After reading the tutorial on dollar with gap switching, I tried to implement it myself, with the followig aim:
• In the lighter weights, I only want the dollar with stroke running through
• In the bolder weights, I want the dollar with gap as the default and the dollar with stroke available via ss02
So, I followed the instructions in the tutorial but for the Rename Glyphs
parameter, I used
dollar=dollar.ss02
dollar.gap=dollar
(plus all the other bits such as cent and the various figuer styles) in the bold.
Turns out this does not work because the original dollar glyph is removed even though I “saved” it by renaming it first. Seems like a bug in Glyphs?
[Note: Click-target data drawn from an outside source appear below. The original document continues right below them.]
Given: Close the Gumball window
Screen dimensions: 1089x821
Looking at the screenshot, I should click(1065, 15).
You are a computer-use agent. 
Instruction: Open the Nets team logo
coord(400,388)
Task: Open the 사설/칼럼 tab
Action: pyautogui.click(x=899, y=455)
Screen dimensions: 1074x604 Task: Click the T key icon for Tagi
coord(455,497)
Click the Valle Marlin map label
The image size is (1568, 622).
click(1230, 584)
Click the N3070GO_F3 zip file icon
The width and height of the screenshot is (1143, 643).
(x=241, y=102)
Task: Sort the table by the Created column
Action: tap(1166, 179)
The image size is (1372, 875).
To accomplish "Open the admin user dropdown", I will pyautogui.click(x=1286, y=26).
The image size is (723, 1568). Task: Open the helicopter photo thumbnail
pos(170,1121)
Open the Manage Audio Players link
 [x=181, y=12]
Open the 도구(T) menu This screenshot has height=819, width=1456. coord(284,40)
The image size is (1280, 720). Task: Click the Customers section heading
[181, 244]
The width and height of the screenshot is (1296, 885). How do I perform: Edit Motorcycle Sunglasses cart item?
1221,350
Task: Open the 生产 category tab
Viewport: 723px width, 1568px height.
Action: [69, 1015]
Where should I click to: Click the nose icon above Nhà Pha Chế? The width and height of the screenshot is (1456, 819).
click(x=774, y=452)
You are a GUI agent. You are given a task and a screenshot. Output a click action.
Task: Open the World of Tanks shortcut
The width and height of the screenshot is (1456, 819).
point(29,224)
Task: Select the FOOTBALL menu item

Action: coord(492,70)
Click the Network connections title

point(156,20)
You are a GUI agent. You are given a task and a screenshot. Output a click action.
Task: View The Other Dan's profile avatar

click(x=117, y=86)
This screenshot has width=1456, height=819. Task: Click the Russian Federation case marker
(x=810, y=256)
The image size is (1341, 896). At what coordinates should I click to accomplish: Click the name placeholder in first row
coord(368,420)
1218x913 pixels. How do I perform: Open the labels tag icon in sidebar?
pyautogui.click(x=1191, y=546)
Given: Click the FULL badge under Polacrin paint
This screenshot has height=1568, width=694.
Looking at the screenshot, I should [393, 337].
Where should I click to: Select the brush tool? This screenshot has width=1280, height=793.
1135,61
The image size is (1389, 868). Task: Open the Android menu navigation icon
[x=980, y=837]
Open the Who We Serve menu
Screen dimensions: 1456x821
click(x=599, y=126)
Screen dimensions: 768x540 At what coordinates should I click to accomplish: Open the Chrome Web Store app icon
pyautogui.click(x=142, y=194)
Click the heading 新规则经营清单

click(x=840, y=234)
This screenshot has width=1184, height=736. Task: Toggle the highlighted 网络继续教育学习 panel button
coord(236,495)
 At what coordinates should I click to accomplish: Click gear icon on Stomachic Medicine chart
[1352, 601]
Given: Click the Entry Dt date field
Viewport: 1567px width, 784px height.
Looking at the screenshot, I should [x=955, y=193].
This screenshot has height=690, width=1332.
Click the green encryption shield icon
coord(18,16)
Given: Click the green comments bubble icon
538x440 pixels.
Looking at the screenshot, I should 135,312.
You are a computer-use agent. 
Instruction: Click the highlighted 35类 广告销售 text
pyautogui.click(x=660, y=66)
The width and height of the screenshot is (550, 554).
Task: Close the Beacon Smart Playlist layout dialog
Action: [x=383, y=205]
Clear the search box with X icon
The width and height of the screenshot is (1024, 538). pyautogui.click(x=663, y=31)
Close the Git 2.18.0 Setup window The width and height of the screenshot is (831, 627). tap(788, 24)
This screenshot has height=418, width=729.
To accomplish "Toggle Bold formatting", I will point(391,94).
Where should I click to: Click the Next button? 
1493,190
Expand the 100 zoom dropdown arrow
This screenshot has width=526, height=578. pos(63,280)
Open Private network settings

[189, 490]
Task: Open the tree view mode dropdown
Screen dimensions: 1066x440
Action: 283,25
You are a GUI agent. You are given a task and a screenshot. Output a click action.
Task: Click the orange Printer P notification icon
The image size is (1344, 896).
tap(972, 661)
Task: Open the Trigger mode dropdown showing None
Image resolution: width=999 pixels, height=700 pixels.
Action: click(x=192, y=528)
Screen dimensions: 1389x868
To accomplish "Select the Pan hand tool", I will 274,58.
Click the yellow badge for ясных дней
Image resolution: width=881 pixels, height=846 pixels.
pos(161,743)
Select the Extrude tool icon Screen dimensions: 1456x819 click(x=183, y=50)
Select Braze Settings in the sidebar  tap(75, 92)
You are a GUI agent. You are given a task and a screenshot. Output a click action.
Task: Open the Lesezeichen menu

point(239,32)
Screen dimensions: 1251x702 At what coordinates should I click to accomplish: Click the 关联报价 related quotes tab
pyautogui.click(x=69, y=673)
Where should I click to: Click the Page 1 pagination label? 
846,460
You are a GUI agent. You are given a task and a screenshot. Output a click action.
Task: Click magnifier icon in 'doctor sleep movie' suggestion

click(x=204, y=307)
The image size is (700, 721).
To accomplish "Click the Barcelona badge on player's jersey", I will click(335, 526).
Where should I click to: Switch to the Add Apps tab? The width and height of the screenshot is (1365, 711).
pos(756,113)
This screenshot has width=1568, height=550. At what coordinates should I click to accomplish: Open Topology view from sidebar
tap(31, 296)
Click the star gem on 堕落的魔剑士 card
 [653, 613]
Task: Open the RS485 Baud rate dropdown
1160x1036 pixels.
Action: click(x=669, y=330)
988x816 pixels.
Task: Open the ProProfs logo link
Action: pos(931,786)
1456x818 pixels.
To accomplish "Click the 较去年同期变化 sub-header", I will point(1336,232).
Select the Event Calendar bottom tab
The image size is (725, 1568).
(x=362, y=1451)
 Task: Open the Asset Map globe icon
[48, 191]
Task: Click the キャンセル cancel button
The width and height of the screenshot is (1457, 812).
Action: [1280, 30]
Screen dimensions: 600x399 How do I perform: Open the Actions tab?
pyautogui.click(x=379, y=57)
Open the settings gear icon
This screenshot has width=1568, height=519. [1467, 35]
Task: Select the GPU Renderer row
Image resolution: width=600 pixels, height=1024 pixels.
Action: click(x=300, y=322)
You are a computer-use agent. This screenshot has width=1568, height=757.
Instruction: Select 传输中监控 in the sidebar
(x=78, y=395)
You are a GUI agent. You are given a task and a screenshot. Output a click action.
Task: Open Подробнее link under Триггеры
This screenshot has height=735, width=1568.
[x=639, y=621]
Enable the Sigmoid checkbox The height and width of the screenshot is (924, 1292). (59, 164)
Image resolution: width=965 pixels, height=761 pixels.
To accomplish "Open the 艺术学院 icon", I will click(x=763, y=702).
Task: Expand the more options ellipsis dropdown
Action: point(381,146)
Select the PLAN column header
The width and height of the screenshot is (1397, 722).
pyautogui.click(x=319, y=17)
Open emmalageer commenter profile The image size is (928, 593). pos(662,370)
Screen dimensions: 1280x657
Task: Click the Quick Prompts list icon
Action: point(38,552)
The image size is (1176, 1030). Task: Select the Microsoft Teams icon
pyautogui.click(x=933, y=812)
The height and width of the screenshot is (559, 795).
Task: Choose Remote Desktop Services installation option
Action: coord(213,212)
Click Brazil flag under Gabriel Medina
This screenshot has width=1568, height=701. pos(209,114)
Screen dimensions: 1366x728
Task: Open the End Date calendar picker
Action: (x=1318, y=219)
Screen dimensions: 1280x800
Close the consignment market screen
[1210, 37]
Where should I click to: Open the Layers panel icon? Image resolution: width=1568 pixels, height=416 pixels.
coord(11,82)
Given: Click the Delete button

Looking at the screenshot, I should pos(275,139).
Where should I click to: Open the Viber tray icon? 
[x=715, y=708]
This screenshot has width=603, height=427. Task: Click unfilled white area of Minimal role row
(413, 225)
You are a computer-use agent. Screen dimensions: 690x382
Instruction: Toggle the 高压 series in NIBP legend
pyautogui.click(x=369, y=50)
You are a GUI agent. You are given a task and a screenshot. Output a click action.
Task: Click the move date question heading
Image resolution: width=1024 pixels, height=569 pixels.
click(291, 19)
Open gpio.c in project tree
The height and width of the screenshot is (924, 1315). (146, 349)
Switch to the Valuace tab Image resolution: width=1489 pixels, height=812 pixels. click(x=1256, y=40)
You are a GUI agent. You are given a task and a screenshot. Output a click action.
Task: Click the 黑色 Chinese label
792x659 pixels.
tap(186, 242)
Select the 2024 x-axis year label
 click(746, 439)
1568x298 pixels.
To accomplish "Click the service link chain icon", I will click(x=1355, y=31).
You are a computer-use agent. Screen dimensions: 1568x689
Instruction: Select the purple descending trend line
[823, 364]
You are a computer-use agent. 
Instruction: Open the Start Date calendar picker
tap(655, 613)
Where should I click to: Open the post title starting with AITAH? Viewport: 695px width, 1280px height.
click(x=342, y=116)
Next attempt, I tried having no “dollar” glyph in the working file and instead using
dollar.stroke=dollar
in the light and
dollar.stroke=dollar.ss02
dollar.gap=dollar
in the bold.
This preserves both glyphs but the dollar with gap is now non-exporting. It is in contradiction to what the manual says:
Will overwrite any previously existing glyph with the same name, update composites that employ the glyph, and always export the resulting glyph, no matter whether the Exports attribute of the source glyph was activated or not.
Seems like a bug in Glyphs?
The work-around I found was to create an empty exporting dummy “dollar” glyph, which makes the resultig “dollar” exporting. Ugly but it works.
Wait, it doesn’t! With this solution, the ss02 feature is simply not created. Feels like playing cat and mouse with Glyphs.
My final solution is to name the stroked dollar “dollar.ss02” in the working file (again, this is ugly), and then use
dollar.ss02=dollar
in the light and
dollar.gap=dollar
in the bold, of course, with dummy dollar (and cent and all the other variants). It took me about two hours in total to figure it out.
So, my question is: Am I missing something totally obvious, or is the behaviour I want too non-standard, or should I just accept this work-around and shouldn’t complain?